The characters of Botticelli\'s Primavera

botticelli primavera media

Along with the Birth of Venus, Botticelli\'s Primavera is undoubtedly the most famous Uffizi Gallery painting.

In the painting there are nine characters, more or less aligned in the foreground. Two men, six women, one of which is in a central position and slightly set back respect to the others: above her, a winged putto is flying.

Figures are elegant and harmonious. They are located in a garden, surrounded by a grove. In the depiction of plants and turf, Botticelli creates a masterpiece of precision, representing over 190 different types of plants, chosen from among those that bloom in the Florentine countryside between March and May.

The interpretation of the work is complex and mysterious.
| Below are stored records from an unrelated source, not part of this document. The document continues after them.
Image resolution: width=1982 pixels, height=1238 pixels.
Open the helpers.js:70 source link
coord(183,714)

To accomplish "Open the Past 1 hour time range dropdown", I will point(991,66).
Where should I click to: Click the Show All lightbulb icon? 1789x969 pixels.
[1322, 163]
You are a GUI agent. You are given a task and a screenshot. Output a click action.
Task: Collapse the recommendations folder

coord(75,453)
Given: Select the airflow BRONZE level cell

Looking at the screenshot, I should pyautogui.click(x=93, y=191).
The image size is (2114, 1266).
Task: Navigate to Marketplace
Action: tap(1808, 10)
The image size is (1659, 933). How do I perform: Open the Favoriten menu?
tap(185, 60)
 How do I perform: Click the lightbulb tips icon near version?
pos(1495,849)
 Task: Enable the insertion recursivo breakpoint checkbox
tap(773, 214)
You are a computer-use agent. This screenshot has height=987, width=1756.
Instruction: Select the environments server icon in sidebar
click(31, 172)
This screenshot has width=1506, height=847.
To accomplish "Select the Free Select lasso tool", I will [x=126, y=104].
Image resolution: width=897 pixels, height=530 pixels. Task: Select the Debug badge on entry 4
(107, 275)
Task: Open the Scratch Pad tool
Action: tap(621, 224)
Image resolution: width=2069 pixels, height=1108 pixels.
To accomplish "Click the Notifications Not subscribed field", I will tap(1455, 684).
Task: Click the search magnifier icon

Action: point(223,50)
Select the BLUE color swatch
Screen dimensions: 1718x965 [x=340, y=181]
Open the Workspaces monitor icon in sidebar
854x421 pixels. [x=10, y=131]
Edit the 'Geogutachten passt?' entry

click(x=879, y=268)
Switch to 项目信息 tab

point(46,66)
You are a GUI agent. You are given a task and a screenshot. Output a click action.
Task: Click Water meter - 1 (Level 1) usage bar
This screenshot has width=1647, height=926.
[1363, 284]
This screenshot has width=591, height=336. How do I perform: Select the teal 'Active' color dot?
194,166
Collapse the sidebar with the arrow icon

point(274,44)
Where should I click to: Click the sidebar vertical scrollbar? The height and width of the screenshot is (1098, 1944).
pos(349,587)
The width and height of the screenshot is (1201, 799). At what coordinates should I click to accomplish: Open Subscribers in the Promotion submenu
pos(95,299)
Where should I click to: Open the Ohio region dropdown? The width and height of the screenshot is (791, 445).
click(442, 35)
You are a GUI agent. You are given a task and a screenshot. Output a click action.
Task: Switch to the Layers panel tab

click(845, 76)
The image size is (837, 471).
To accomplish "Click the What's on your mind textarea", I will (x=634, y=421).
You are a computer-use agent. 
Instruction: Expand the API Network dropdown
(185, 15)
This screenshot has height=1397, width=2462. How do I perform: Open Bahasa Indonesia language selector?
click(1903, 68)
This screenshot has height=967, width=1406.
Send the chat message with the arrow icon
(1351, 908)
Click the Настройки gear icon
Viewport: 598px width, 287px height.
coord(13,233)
It seems to contain a coded language that only those who belonged to the inner circle of humanist intellectuals of that time were able to understand. The literary, philosophical and iconography references are numerous and complicated: they are linked to the neo-Platonic philosophy, and to the humanistic and Latin literature most widely read at the time. So, different interpretations have been given.

According to the more traditional one, the painting is to be \"read\" from the right to the left. Through myth, moral truths are shown. The scene is set in the garden of the Hesperides, where the golden apples of immortality grow.

The first character on the right is Zephyrus - the wind that accompanies the arrival of Spring - represented while he is kidnapping the nymph Chloris, from whose mouth flowers come out. After their union, the nymph becomes the goddess Flora, protectress of agricultural jobs and female fertility.

Thanks to the mediation of Venus - the goddess at the center of the painting – the physical and irrational love of Zephyrus and Chloris elevates and perfects itself. Therefore we meet the three Graces, traditional representatives of liberality: Cupid\'s arrow, in fact, is addressed to them. On the left, finally, there\'s Mercury. He pledged to drive away the clouds from the sky, to defend the garden perfection. Thanks to him the love gets a further rise, to the celestial spheres.

This interpretation is closely related to the Platonic Academy of Careggi. However, over time art historians have proposed others: historical, allegorical or literary. In short, still today we admire this masterpiece and we try to interpret it, conscious that we will never be able to totally solve the mystery that surrounds it.